Come annunciato qualche giorno fa, Obama intende regolarizzare la posizione di circa cinque milioni di immigrati che ora vivono negli Stati Uniti senza regolare permesso. Suscitando non poche polemiche da parte repubblicana, il Presidente ha scelto lo strumento del decreto esecutivo, che riguarderà gli immigrati arrivati negli Stati Uniti da bambini, le loro famiglie e i bambini nati negli USA da genitori irregolari, ma che vivono negli Stati Uniti da almeno cinque anni. Queste persone non diventeranno cittadini, né avranno un permesso legale di residenza a tempo indeterminato, ma otterranno un permesso di lavoro e il numero di previdenza sociale, senza rischiare più l’espulsione.

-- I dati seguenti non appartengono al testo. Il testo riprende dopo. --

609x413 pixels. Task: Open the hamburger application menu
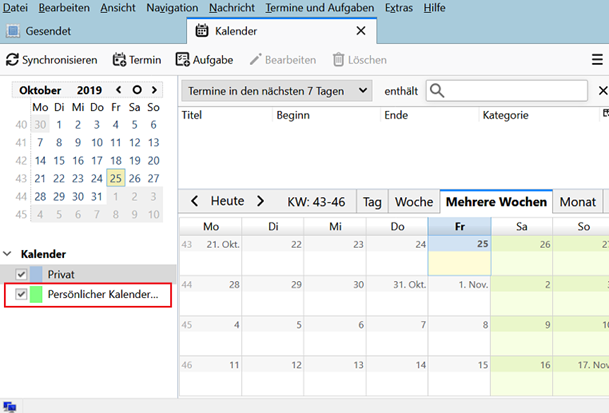tap(597, 60)
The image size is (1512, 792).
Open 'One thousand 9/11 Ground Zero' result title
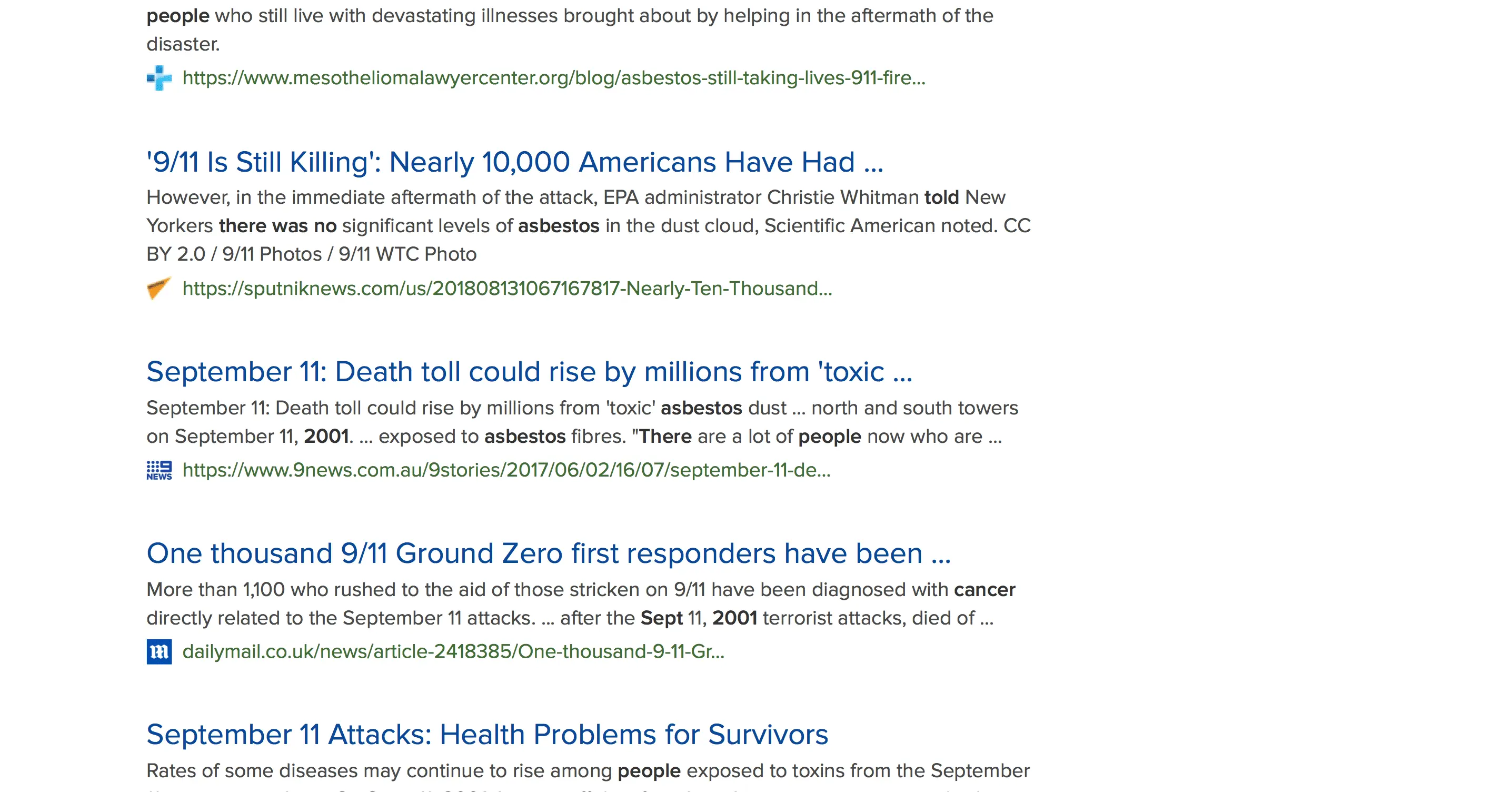coord(548,553)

Obama ha motivato la decisione richiamandosi alla storia degli Stati Uniti: «Siamo sempre stati e saremo sempre un Paese di immigrati. Anche noi eravamo stranieri una volta, e ciò che ci rende Americani è la nostra adesione a un ideale comune, quello che tutti siamo creati uguali». Gli Stati Uniti hanno bisogno di immigrati, ne hanno sempre avuto bisogno e continuano ad averne. L’immigrazione è sempre stata uno dei motori dell’economia, anche se è considerata un potenziale problema proprio dal punto di vista economico, oltre che culturale, da coloro che già vivono negli Stati Uniti.

Il tasso di natalità sta diminuendo in tutto il mondo, anche se a ritmi ancora molto diversi. Gli USA non possono permettersi un calo demografico: hanno ancora pochi abitanti rispetto al potenziale del territorio. Uno dei fattori di stabilizzazione demografica è proprio l’immigrazione.

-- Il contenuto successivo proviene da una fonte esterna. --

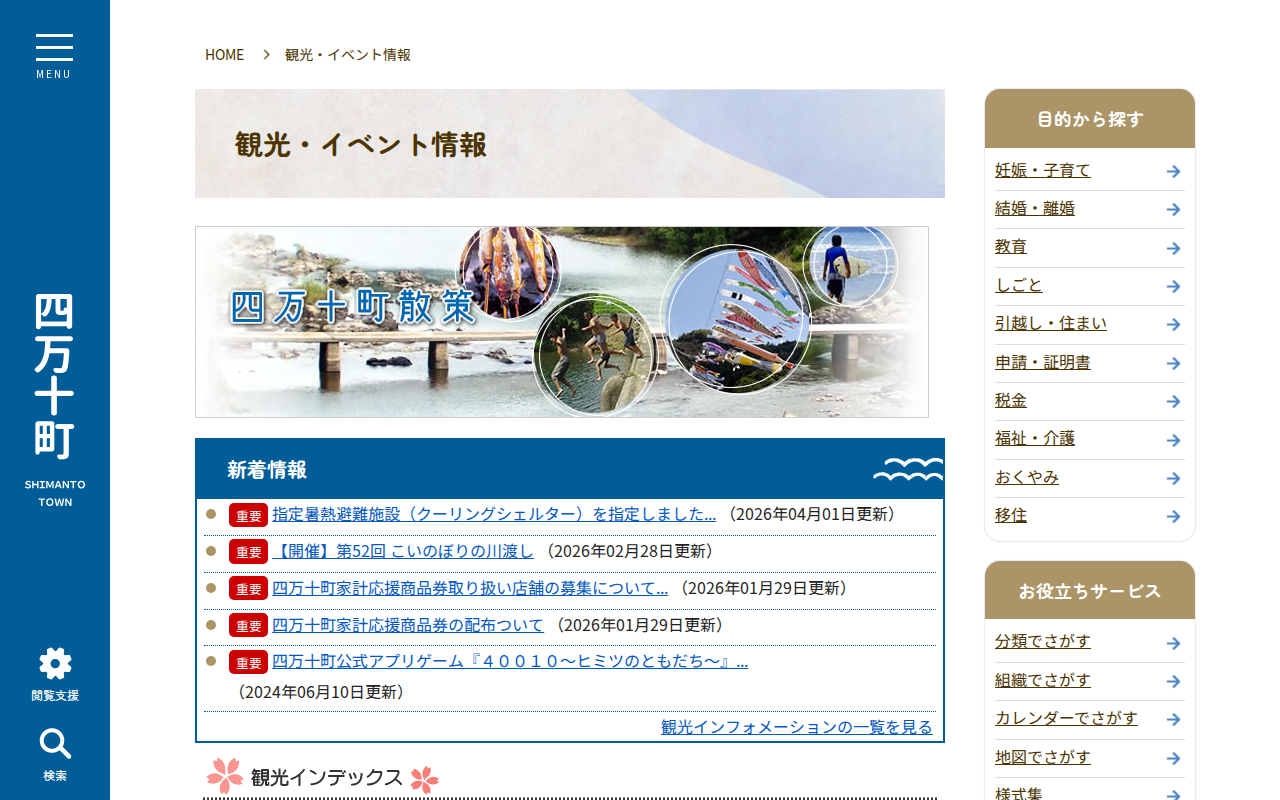Image resolution: width=1280 pixels, height=800 pixels.
Task: Click the arrow icon for 地図でさがす
Action: (x=1171, y=758)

Molti degli immigrati che saranno regolarizzati dal provvedimento provengono dal Messico. Ora l’economia messicana cresce (è già la 13° economia del mondo) e ancor più rapidamente cresce la domanda di manodopera qualificata, dunque si può ipotizzare che sempre meno Messicani emigreranno. Da qualche anno ormai il numero di Messicani che lasciano gli Stati Uniti per tornare in patria è pari a quello di connazionali che intraprendono il viaggio contrario. Molti immigrati negli USA oggi arrivano dal Guatemala o da altri paesi del Centro America, ma sono anch’essi di lingua spagnola.  

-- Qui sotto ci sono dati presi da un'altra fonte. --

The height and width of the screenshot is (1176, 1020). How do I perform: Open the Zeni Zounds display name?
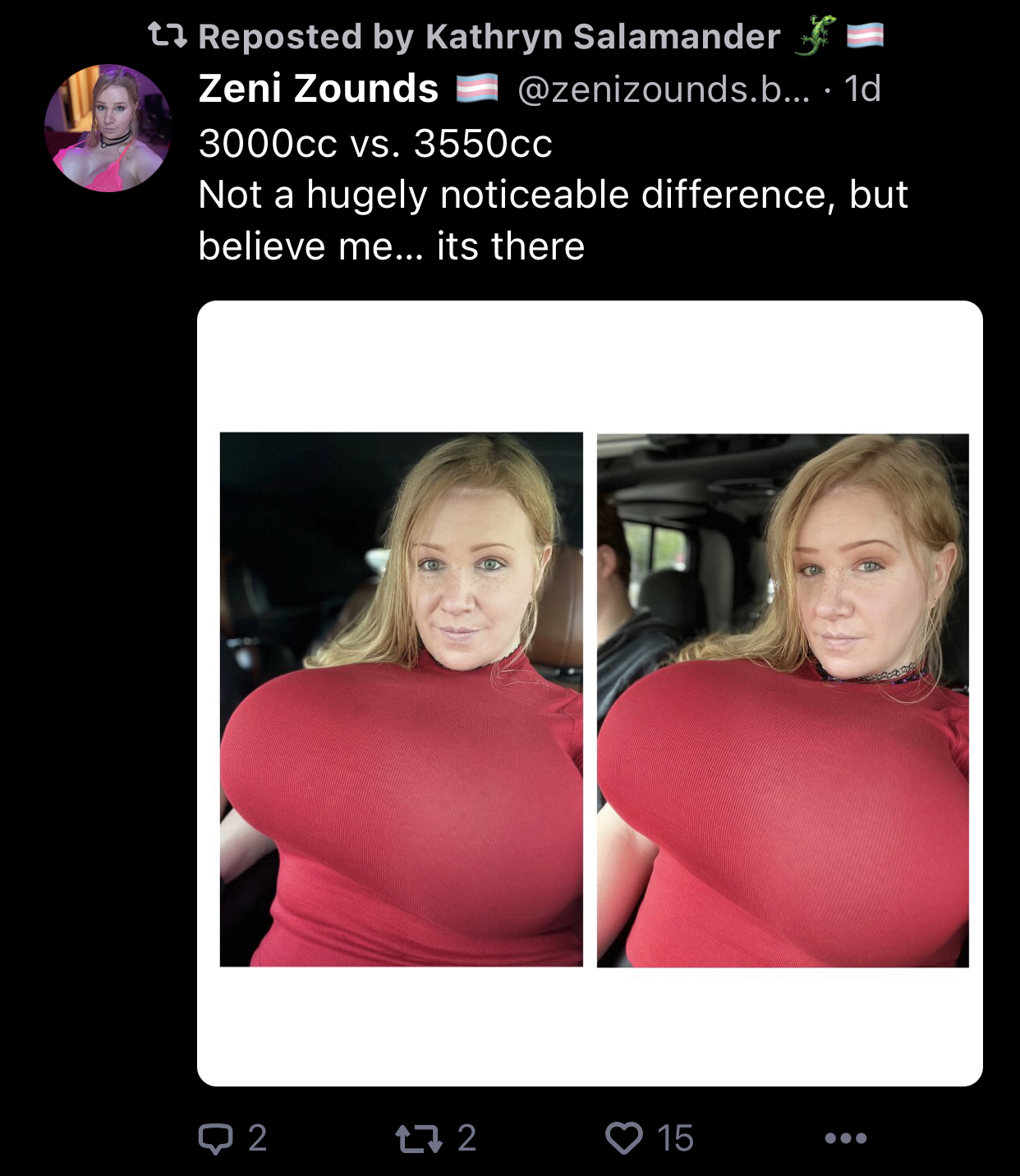pyautogui.click(x=319, y=88)
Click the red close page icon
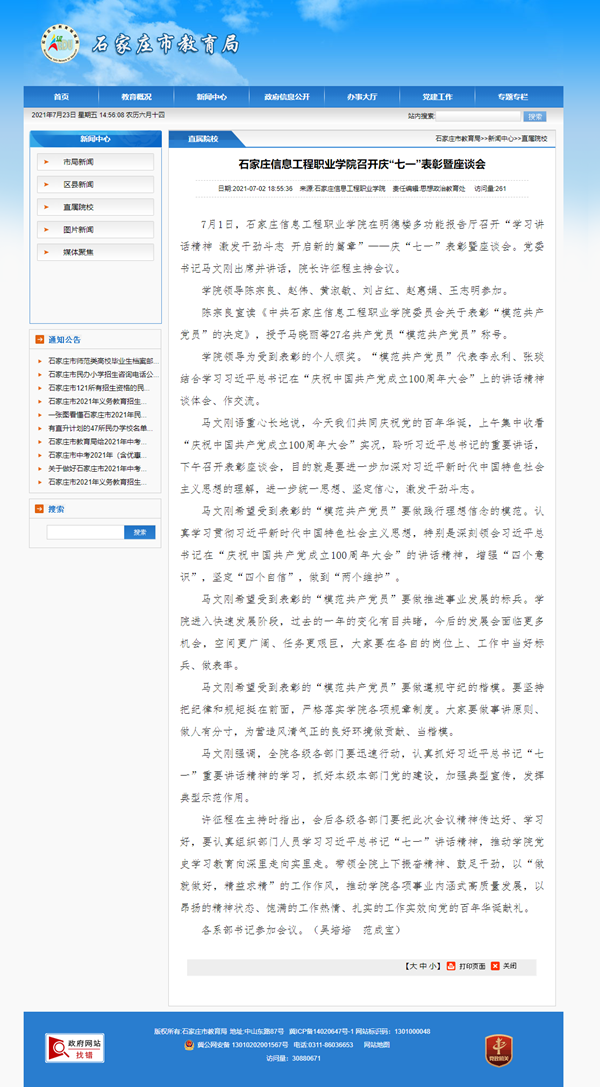This screenshot has width=600, height=1087. [x=496, y=966]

L’immigrazione messicana ha una sua specificità nel rapporto dell’immigrato con il suo paese di origine. Tutti gli immigrati giunti negli USA nel corso dei secoli, che fossero irlandesi o italiani, avevano legami forti con il loro paese di origine. Ma era molto tempo fa, i paesi di origine non erano raggiungibili in macchina e gli immigrati si allontanarono sempre più, anche in senso metaforico, dal loro paese. Nel caso degli immigrati messicani, invece, le distanze sono molto ridotte. Ma ancor più importante è il fatto che, spostandosi a nord, entrano in un territorio che un tempo era parte del Messico: i toponimi sono in spagnolo, vi si parlano dialetti spagnoli, c’è una popolazione spagnola. Per questo negli Stati Uniti una parte dell’opinione pubblica teme che l’impatto politico e sociale dell’immigrazione messicana abbia un peso diverso rispetto alle altre immigrazioni, e possa poco a poco incidere sul senso di appartenenza ad un’unica nazione e un unico stato, almeno in alcune parti del territorio.